Some tasks include, but are not limited to:
• Clinical Setting: Determining the causes, symptoms, and development of a disease by analyzing animal tissue and body fluids.
• Academic Field: Contributing in the field of educating veterinary and graduate students in universities and institutions.
• Scientific Research: Conducting animal studies and developing vaccines that allow for the advancement of the understanding and prevention of diseases.
Earning good grades early on in High School as well as achieving high scores in your SATs will give you a great start in your journey towards becoming a Veterinary Pathologist. Gaining admission to Veterinary Medicine school is tough so attaining high grades, particularly in mathematics and science, will provide you with a great academic advantage. Usually, Veterinary Medicine schools will require you to complete a bachelor’s degree in any health science course to get accepted. Some examples of such courses are biology, biochemistry, and nursing.
Once you obtain your bachelor’s degree, you can start volunteering at animal shelters and veterinarian’s offices. Not only do you get a glimpse of what it really is like working in the veterinary field, you will also acquire the necessary skills and experience needed for admission to a Doctor of Veterinary Medicine program later on.
After successful application to a Doctor of Veterinary Medicine program at your school of choice, you can expect to spend between 3 to 6 years in training to become a Veterinarian. Additional years in school would also be required for residency training and to further specialize in Veterinary Pathology. You can apply to more than 45 universities in the United States that offer Veterinary Pathology programs. Choose a school that is American Veterinary Medical Association (AVMA)-accredited, as they are the body that guarantees schools to uphold to only the strictest standards and highest quality of veterinary medicine education.
Upon completion of this program, only then can you be able to sit the national Clinical Pathology and/or Anatomic Pathology certifying exams to finally be able to practice as a Veterinary Pathologist.
A Veterinary Pathologist’s salary will depend upon which industry he or she works for. Analysts at the Bureau of Labor Statistics predict a positive outlook for all veterinary fields, include Veterinary Pathology.

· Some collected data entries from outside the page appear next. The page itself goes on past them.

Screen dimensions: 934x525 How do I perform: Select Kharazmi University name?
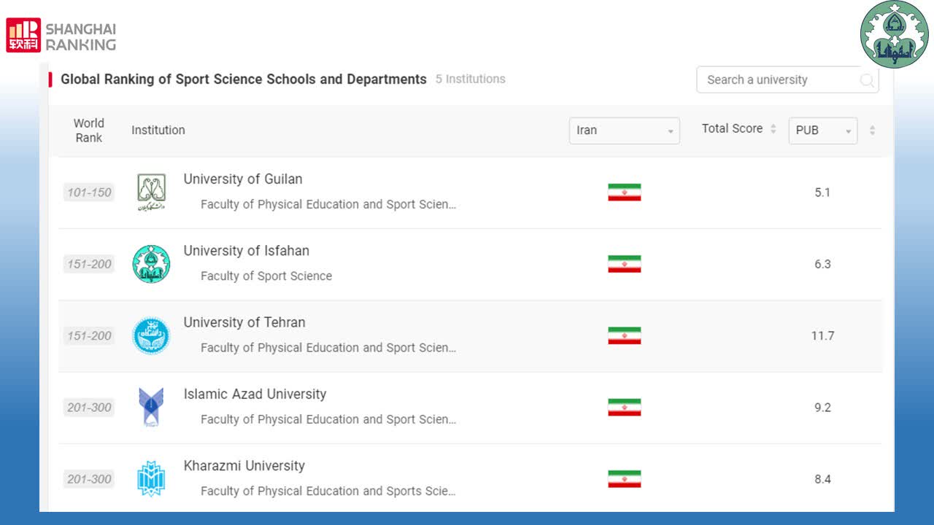coord(244,466)
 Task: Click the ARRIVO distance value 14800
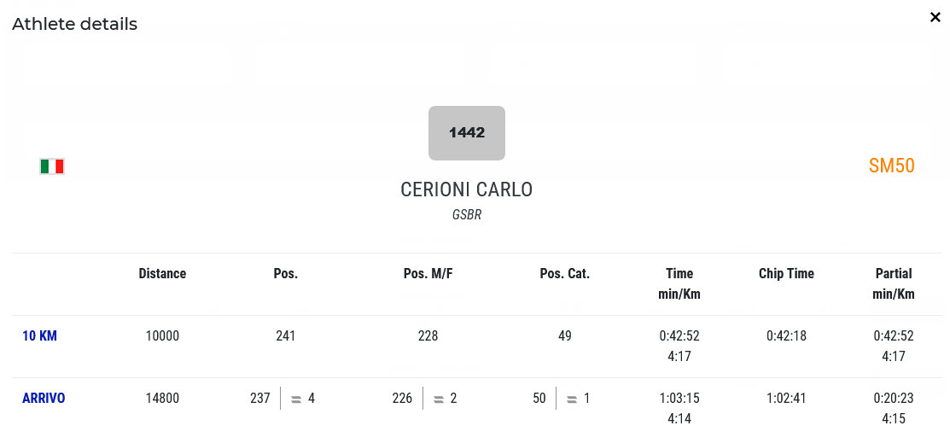coord(162,398)
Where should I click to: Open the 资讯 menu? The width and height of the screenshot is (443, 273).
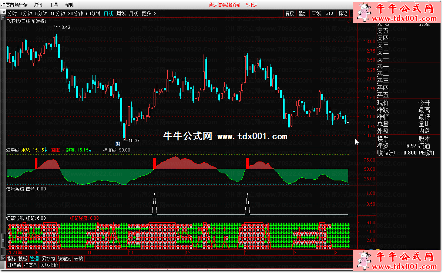coord(38,5)
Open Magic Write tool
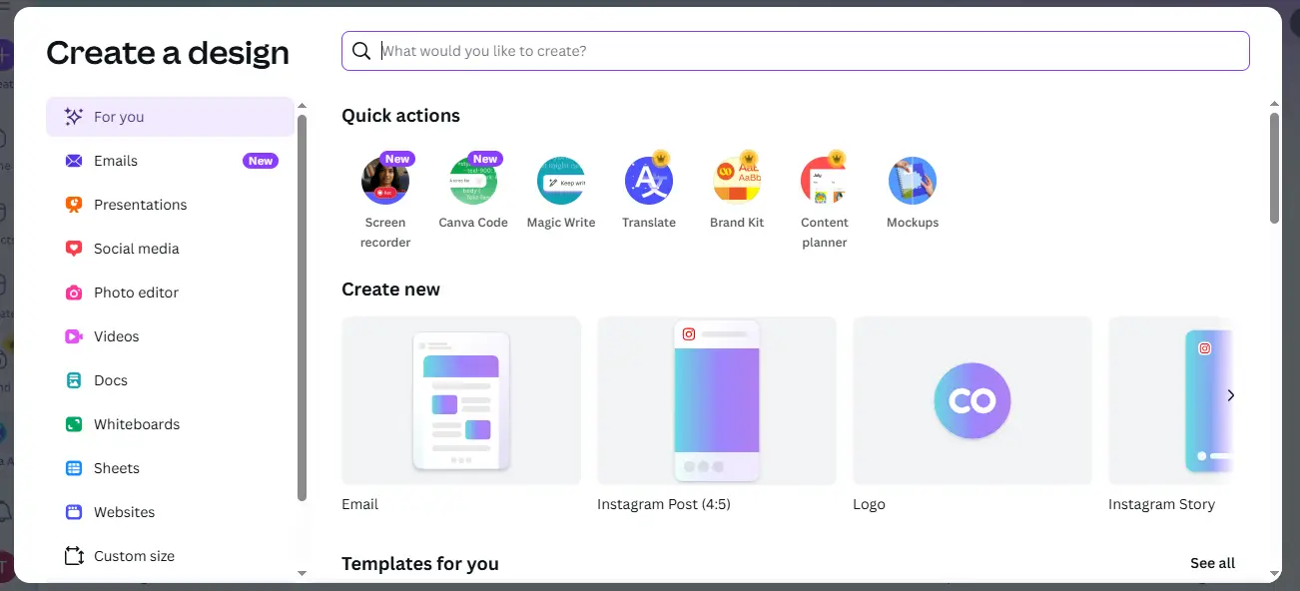 click(x=560, y=182)
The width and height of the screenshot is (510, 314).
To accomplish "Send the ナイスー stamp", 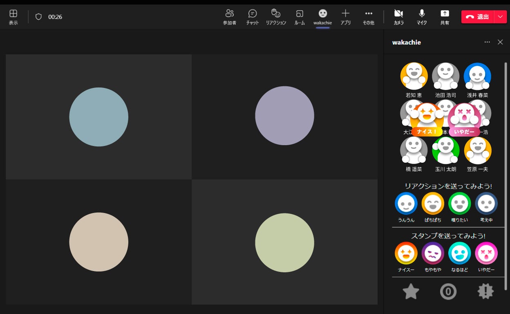I will click(406, 253).
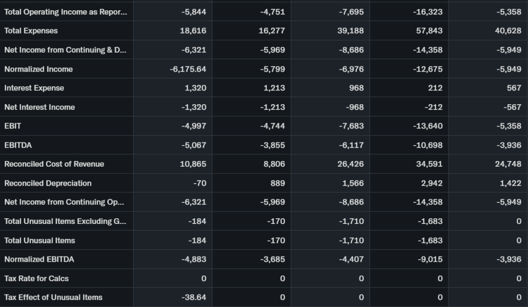
Task: Click the EBIT row label
Action: (13, 126)
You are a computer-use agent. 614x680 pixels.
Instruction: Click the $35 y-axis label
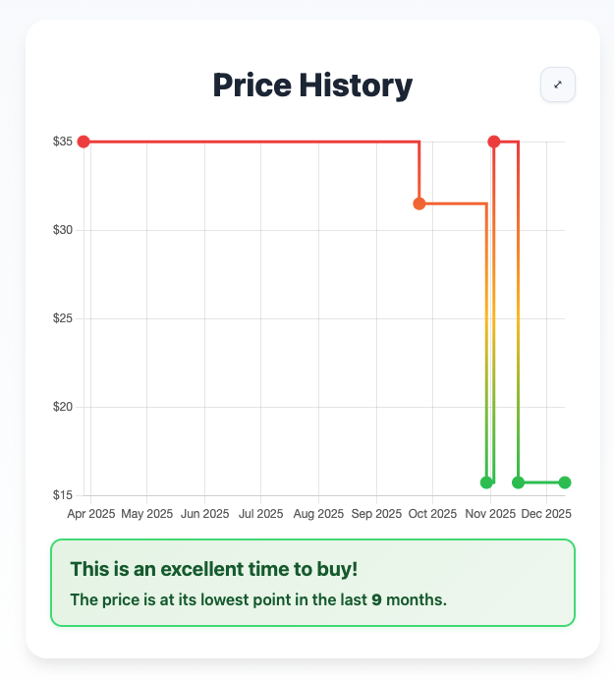(x=62, y=142)
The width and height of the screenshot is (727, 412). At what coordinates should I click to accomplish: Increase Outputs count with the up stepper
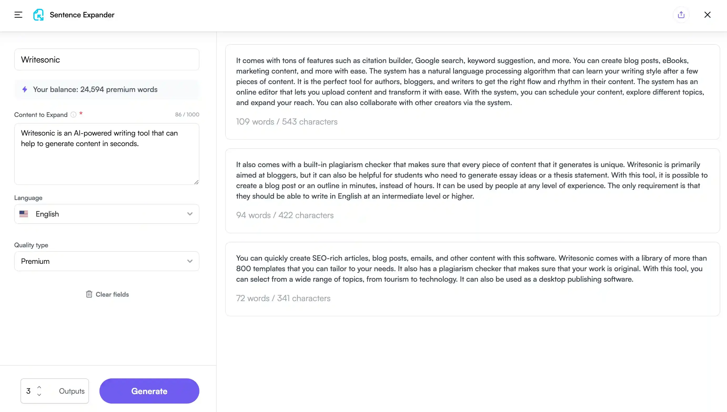point(39,387)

It has the fastest growth of all listed professions at 36% from present until the year 2020. For Vet Pathologists working in the pharmaceutical trade, they can expect to earn as much as $130,000 to $140,000 a year, while Veterinary Pathologists who work in the academe can earn around $60,000 to $90,000. On the other hand, Veterinary Pathologists who work for clinics and hospitals can earn an average of $84,460.
Becoming a Vet Pathologist is a big commitment and it is not for the uninspired. Realize that you can be as good as you want to be if you put your heart into it.
The years of grueling study and research will eventually pay off as the Vet Pathologist’s job is not only financially rewarding, but emotionally fulfilling as well.
There is no greater satisfaction than knowing that your work can help save the lives of animals, humans, and the environment as well.